Ilaria Guccione, Venticinque (Palermo, 2013)

Lo chiamavano Venticinque ma lui sapeva contare solo fino a dieci. E sapeva anche l'arte del chiedere, quella che non hai bisogno di parlare e mano tesa alla distanza giusta e tasche larghe da poter riempire, ché tanto a far di conto a fine giornata c'era sempre qualcun altro in grado di arrivare fino a cento. Ma il sorriso, quello era sempre storto, che di allineare se stesso al mondo non era proprio capace. E faceva a trasi e nesci dalla chiesa dei giorni di festa che non si sa mai. E chissà quante omelie a scivolargli addosso e quanti non ho spiccioli in sacchetta per risposta, a toccarsi la giacca buona in perquisizione volontaria.
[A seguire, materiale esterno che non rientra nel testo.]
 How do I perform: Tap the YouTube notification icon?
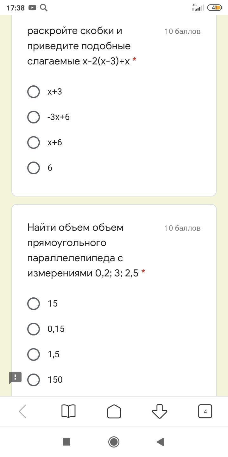pyautogui.click(x=32, y=8)
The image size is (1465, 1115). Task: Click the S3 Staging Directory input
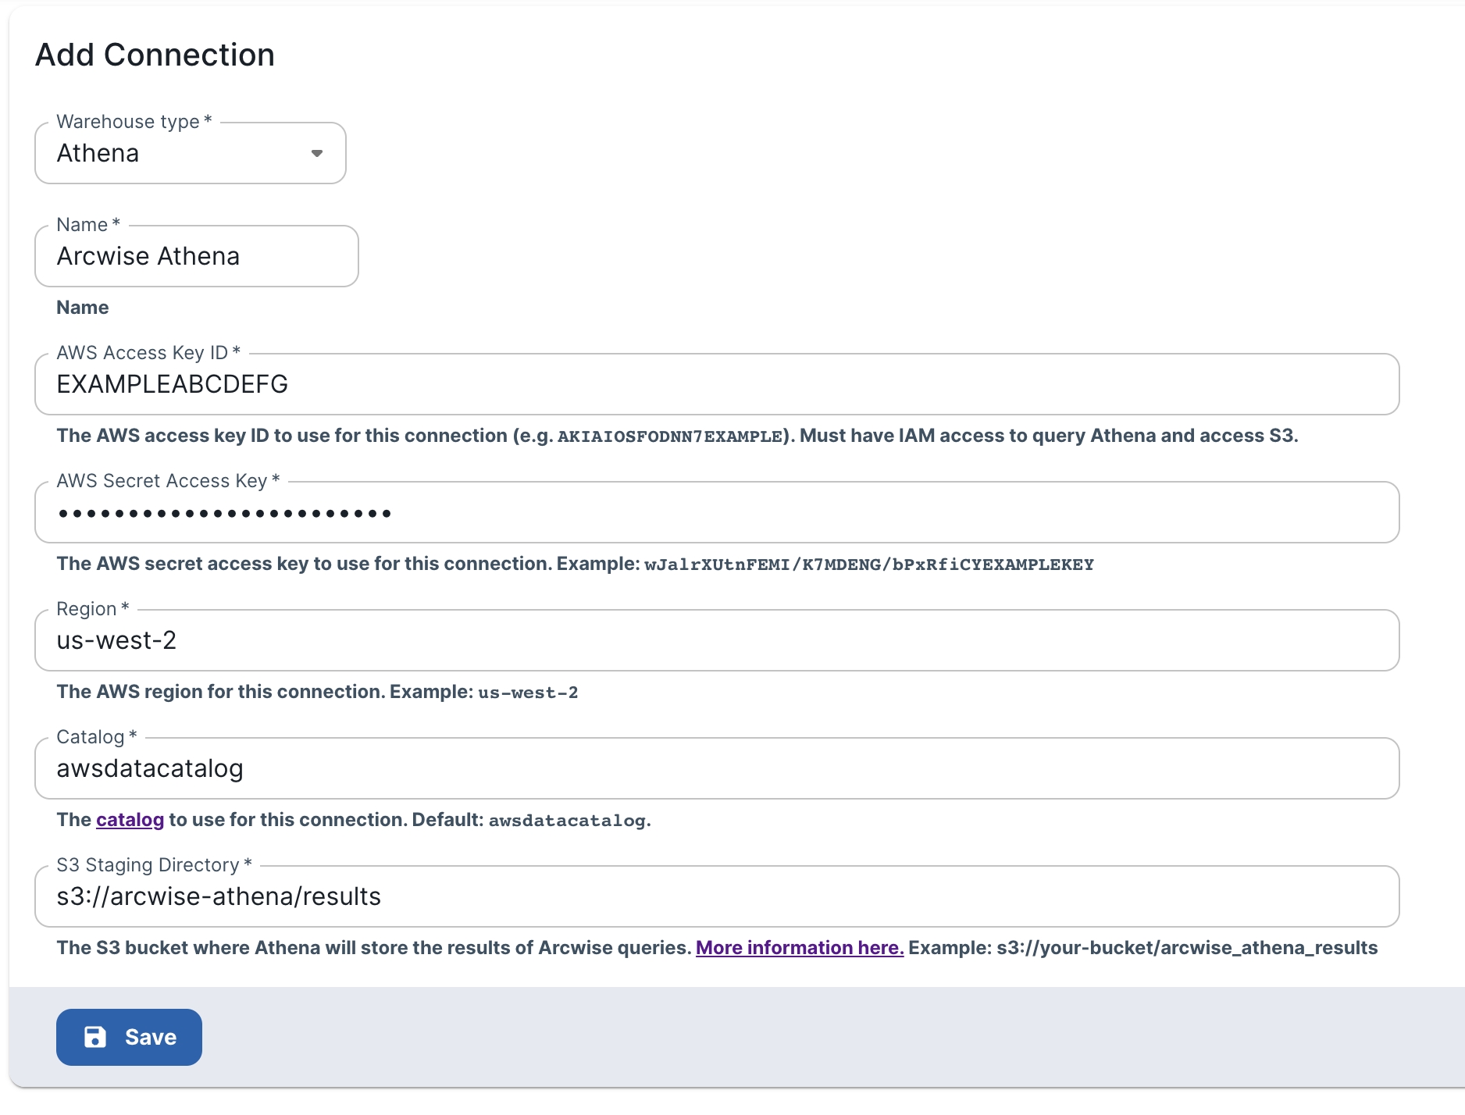click(716, 897)
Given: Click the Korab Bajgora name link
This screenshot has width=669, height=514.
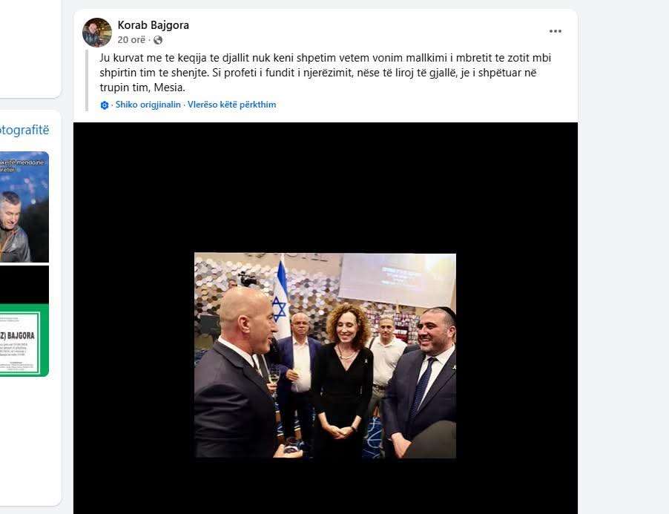Looking at the screenshot, I should pyautogui.click(x=154, y=25).
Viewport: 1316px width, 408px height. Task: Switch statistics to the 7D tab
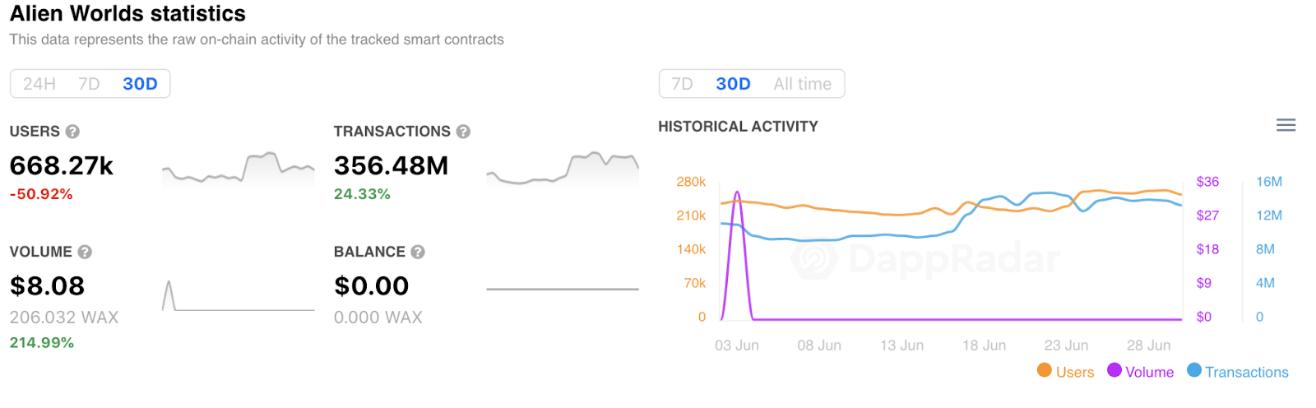click(89, 84)
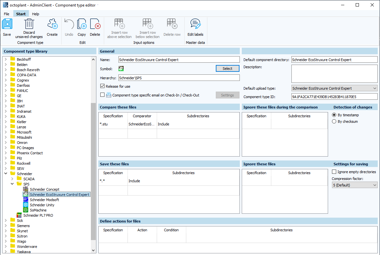Check Ignore empty directories

tap(333, 172)
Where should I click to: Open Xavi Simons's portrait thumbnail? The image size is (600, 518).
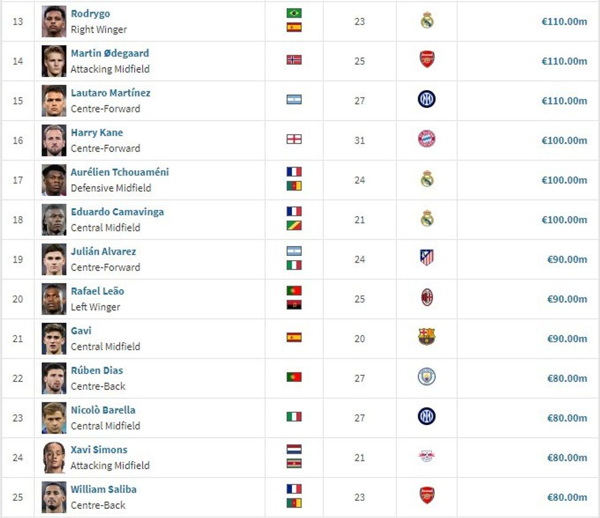coord(54,457)
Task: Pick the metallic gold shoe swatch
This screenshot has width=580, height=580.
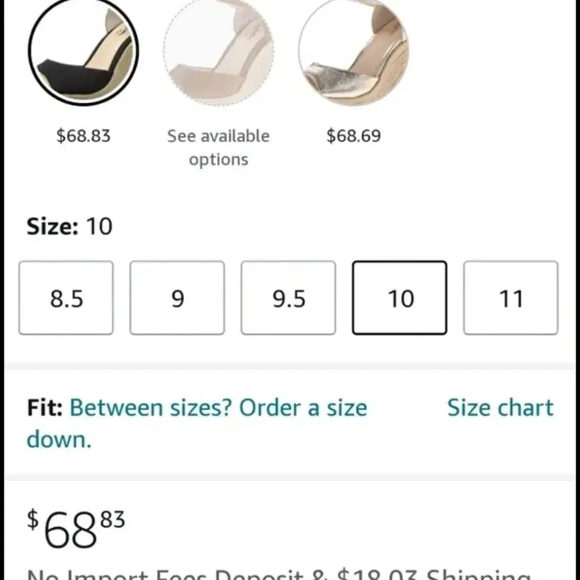Action: coord(353,51)
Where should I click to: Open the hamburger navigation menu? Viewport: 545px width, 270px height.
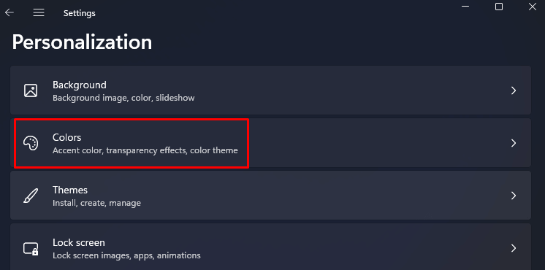(39, 13)
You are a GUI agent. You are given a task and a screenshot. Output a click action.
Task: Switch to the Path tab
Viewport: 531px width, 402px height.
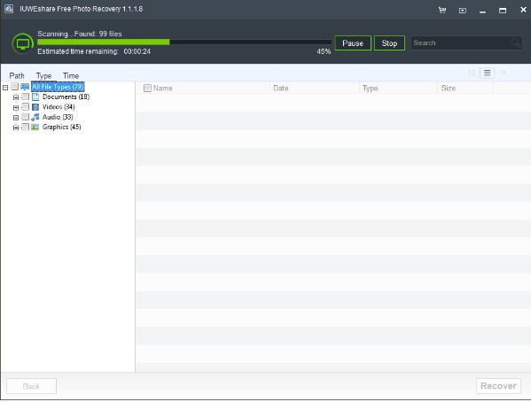tap(17, 76)
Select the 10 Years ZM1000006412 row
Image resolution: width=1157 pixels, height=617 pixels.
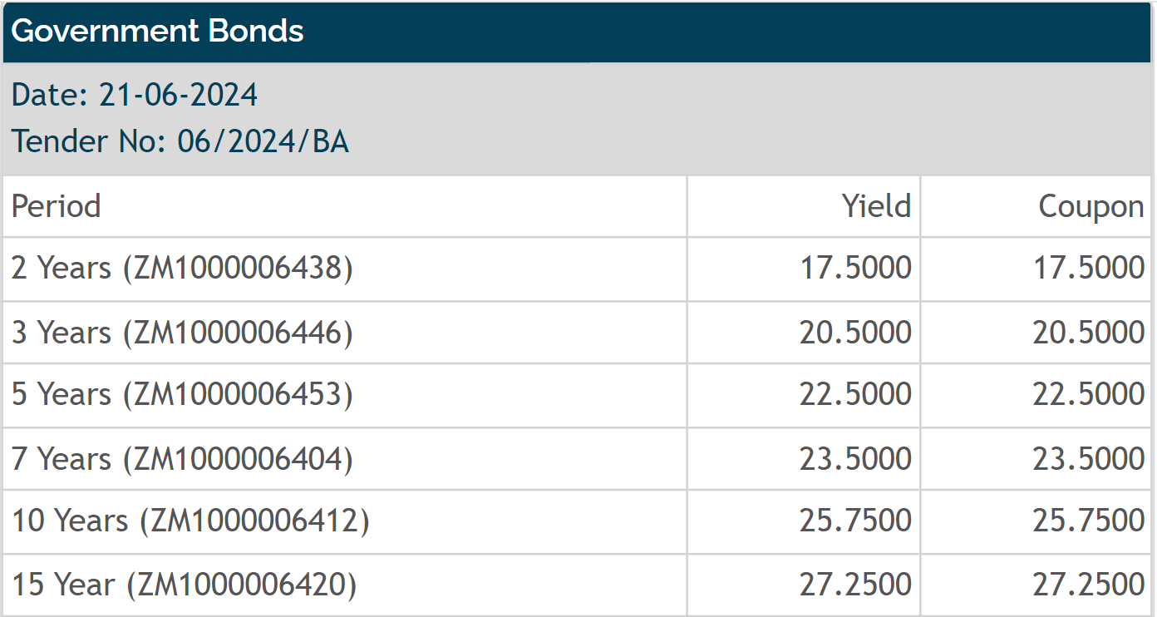[x=579, y=521]
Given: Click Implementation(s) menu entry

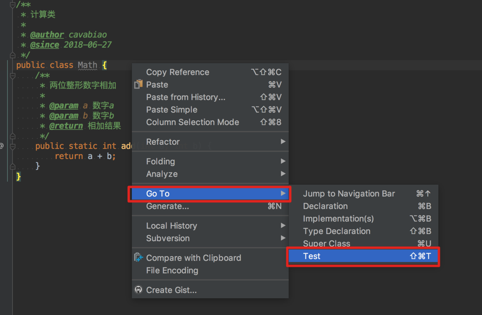Looking at the screenshot, I should point(338,218).
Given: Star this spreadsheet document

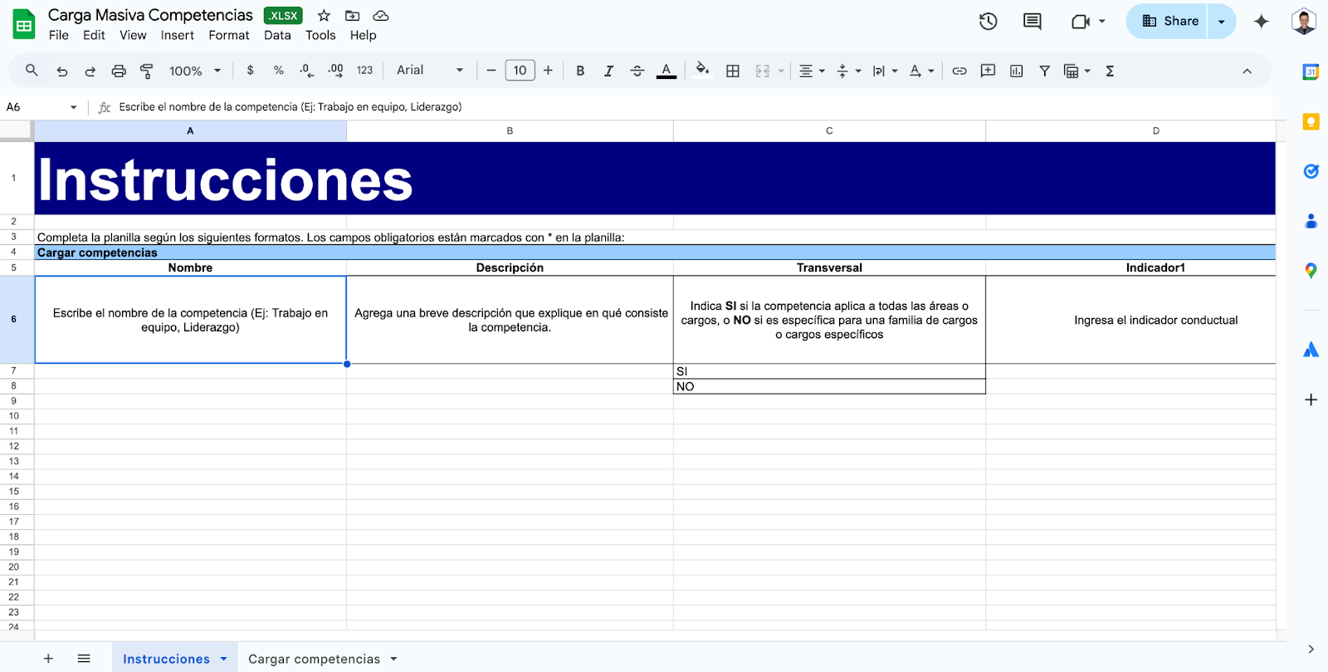Looking at the screenshot, I should (x=324, y=16).
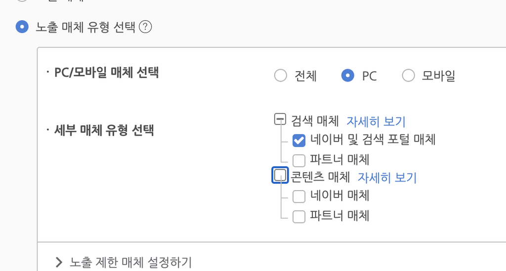Enable 네이버 매체 checkbox under 콘텐츠 매체
The height and width of the screenshot is (271, 506).
click(x=299, y=196)
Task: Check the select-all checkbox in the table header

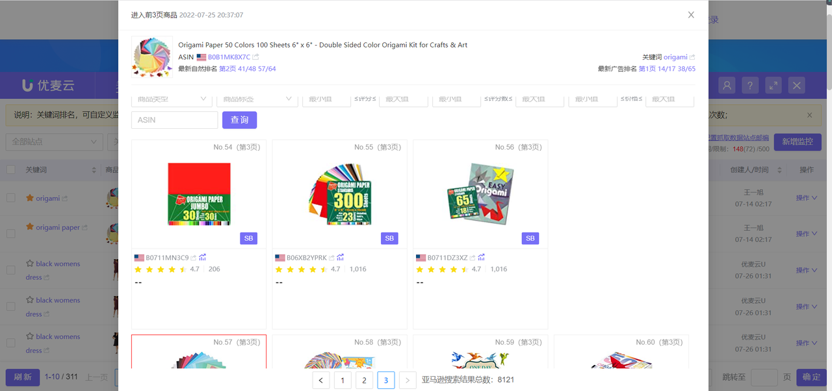Action: coord(10,169)
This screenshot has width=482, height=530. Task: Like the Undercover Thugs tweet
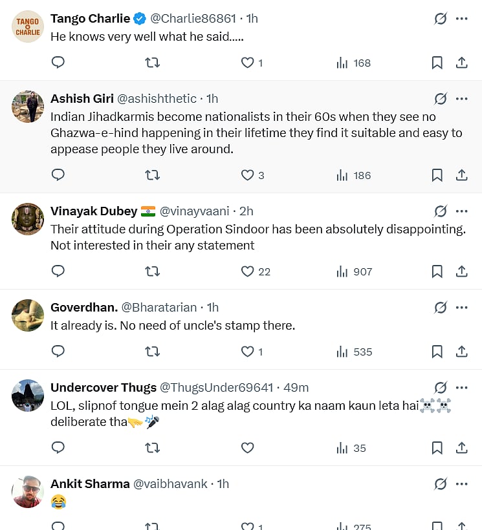pos(247,448)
Dice che io invece so contare eppure a far di conto non ci tengo e non mi so trovare tra il ballo dell'uscire e quello dell'entrare. Del resto, a farsi due conti di quelli proprio elementari, per te non conto un quarto di niente, neanche di quella luna che quasi ci siamo di nuovo. E allora di mille e mille passi e sguardi, che proprio non li sai perché ti conti e sconti in soldi e saldi e donne da amuleti truccati, mi perdo lentamente finché voglio e mi guadagno assai. Mi avvantaggio in fortuna tenendomi per mano.